Yayasan Bill Gates Lepas 30 Juta Nyamuk Wolbachia di Kolombia
Foto: Ilustrasi Yayasan Bill Gates Lepas 30 Juta Nyamuk Wolbachia di Kolombia.

Yayasan Bill Gates memberikan dukungan pada program pelepasan 30 juta nyamuk setiap minggunya di Medellin, Kolombia. Langkah ini merupakan bagian dari upaya sains untuk menekan angka penularan penyakit berbahaya yang dibawa oleh serangga tersebut.

Para ilmuwan di fasilitas Medellin membiakkan jutaan nyamuk sebelum dilepaskan ke lingkungan sekitar. Meskipun terdengar tidak lazim, strategi ini bertujuan menghentikan penyebaran penyakit seperti demam berdarah, Zika, chikungunya, dan demam kuning, sebagaimana dilansir dari Detik iNET.

Proyek yang dijalankan oleh Program Nyamuk Dunia ini menggunakan nyamuk yang membawa bakteri alami bernama Wolbachia. Bakteri tersebut berfungsi menghambat kemampuan virus untuk menyebar dari tubuh nyamuk ke manusia secara efektif.
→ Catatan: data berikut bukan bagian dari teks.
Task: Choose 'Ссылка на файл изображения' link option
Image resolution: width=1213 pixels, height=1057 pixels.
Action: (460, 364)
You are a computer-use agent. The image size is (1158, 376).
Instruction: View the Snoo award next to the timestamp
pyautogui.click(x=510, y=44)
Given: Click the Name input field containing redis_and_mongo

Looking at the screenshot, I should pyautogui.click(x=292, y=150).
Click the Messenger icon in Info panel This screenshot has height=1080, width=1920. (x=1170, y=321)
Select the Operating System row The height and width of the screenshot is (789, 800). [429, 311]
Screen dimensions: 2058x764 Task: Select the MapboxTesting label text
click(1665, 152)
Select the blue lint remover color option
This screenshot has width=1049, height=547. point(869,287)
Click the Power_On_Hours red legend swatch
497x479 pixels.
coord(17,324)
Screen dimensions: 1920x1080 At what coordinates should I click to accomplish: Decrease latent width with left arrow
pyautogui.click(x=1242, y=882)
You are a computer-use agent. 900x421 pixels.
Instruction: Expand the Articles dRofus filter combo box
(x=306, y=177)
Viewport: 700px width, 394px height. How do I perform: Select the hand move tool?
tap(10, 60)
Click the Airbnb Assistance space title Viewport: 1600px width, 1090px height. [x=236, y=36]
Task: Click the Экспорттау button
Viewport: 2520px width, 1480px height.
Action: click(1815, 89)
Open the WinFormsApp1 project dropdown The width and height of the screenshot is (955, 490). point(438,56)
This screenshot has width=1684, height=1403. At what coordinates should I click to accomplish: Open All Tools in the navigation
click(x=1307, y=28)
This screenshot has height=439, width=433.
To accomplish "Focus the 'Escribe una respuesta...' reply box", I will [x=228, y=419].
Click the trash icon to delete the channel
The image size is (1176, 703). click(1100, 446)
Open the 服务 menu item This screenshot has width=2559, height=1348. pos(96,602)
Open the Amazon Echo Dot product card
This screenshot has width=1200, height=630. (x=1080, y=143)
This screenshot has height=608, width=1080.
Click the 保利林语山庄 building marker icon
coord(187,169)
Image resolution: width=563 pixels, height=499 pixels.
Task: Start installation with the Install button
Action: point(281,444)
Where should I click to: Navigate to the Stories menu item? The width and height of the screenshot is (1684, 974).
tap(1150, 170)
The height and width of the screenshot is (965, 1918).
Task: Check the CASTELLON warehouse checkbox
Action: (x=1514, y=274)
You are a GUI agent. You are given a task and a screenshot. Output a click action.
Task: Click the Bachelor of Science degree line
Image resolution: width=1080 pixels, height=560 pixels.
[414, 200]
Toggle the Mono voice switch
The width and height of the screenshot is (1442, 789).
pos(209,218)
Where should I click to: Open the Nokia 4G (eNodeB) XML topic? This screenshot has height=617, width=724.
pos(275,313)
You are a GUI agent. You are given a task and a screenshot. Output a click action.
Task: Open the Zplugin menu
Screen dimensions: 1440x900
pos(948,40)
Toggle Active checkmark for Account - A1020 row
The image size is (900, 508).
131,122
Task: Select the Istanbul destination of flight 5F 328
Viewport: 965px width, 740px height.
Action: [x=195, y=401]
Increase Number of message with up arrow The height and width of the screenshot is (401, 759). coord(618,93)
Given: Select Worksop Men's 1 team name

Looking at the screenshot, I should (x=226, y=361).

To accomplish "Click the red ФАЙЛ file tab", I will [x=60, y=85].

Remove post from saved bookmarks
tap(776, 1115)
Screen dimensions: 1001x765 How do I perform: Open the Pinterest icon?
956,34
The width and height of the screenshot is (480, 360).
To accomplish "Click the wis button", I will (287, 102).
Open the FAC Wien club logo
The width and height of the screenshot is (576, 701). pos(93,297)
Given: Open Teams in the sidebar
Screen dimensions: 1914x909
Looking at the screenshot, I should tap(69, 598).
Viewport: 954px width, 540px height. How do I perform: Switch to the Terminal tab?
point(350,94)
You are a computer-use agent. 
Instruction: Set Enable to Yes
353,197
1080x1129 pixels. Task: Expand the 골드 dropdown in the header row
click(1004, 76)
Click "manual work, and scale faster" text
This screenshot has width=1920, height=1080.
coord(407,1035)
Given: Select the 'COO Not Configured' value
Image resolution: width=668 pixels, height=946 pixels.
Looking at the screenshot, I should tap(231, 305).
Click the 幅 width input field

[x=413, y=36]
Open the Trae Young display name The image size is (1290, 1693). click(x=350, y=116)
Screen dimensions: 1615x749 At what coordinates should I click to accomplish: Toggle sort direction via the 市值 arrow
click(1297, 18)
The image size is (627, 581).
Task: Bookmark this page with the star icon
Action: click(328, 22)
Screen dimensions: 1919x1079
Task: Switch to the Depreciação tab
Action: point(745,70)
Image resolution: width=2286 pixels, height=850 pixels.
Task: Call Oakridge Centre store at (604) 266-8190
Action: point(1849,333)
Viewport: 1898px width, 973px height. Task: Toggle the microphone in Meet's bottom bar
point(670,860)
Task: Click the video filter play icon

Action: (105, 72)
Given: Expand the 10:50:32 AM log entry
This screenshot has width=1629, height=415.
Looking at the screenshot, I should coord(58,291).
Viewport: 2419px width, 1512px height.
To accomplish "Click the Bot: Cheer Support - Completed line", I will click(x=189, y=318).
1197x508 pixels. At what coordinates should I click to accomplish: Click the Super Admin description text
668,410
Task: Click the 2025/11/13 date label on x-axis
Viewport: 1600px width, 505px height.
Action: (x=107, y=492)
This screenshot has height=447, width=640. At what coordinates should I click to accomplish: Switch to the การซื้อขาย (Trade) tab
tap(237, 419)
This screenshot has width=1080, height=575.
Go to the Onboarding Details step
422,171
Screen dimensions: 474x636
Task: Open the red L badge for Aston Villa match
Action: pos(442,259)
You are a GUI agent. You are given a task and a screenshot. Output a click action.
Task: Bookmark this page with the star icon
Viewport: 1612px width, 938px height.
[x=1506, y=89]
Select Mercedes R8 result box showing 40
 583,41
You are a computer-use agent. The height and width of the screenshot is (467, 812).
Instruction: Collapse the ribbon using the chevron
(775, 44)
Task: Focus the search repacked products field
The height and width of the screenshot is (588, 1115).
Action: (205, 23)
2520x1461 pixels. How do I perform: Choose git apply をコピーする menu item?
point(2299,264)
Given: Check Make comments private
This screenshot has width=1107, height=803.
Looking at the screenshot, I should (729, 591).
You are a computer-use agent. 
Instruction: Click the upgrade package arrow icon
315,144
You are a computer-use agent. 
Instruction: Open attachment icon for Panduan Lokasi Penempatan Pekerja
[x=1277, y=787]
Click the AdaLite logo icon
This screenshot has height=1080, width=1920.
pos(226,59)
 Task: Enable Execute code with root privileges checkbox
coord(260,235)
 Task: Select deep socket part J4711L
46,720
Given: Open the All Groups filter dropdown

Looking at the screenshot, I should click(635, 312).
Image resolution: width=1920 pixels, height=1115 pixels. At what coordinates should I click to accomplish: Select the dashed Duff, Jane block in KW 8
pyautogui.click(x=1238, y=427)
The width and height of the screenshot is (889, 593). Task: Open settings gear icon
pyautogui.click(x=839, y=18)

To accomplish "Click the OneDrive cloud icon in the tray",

Fasilitas di Medellin kini dikenal sebagai salah satu pusat pembiakan nyamuk terbesar secara global. Fokus utama para peneliti adalah mengembangkan spesies Aedes aegypti, yang menjadi vektor utama virus Zika dan demam berdarah.

Di dalam laboratorium dengan suhu yang terjaga ketat, tim peneliti mengawasi seluruh siklus hidup serangga mulai dari fase telur hingga dewasa. Keunggulan nyamuk ini terletak pada bakteri Wolbachia yang dimasukkan ke dalam telur nyamuk sejak dalam kondisi laboratorium.

Metode ini dipastikan bukan merupakan modifikasi genetik, melainkan penggunaan bakteri alami. Setelah nyamuk hasil biakan ini dilepaskan ke alam, mereka akan kawin dengan populasi lokal dan menyebarkan bakteri Wolbachia secara organik.

Efektivitas Penurunan Kasus Penyakit

Data menunjukkan bahwa semakin tinggi populasi nyamuk pembawa Wolbachia di suatu wilayah, maka risiko penularan virus ke manusia semakin menurun. Sejumlah negara telah melaporkan hasil positif dari implementasi teknologi biologi ini.

Di Indonesia, wilayah yang menjadi lokasi pelepasan nyamuk Wolbachia mencatat penurunan angka infeksi demam berdarah serta pengurangan pasien yang dirawat di rumah sakit. Hal serupa terjadi di Kolombia yang memulai program ini sejak tahun 2015.

Peneliti di Medellin melaporkan adanya penurunan tajam pada kasus demam berdarah di wilayah mereka. Para ilmuwan meyakini metode Wolbachia dapat menjadi instrumen krusial bagi negara-negara yang menghadapi ancaman penyakit tularan nyamuk setiap tahunnya.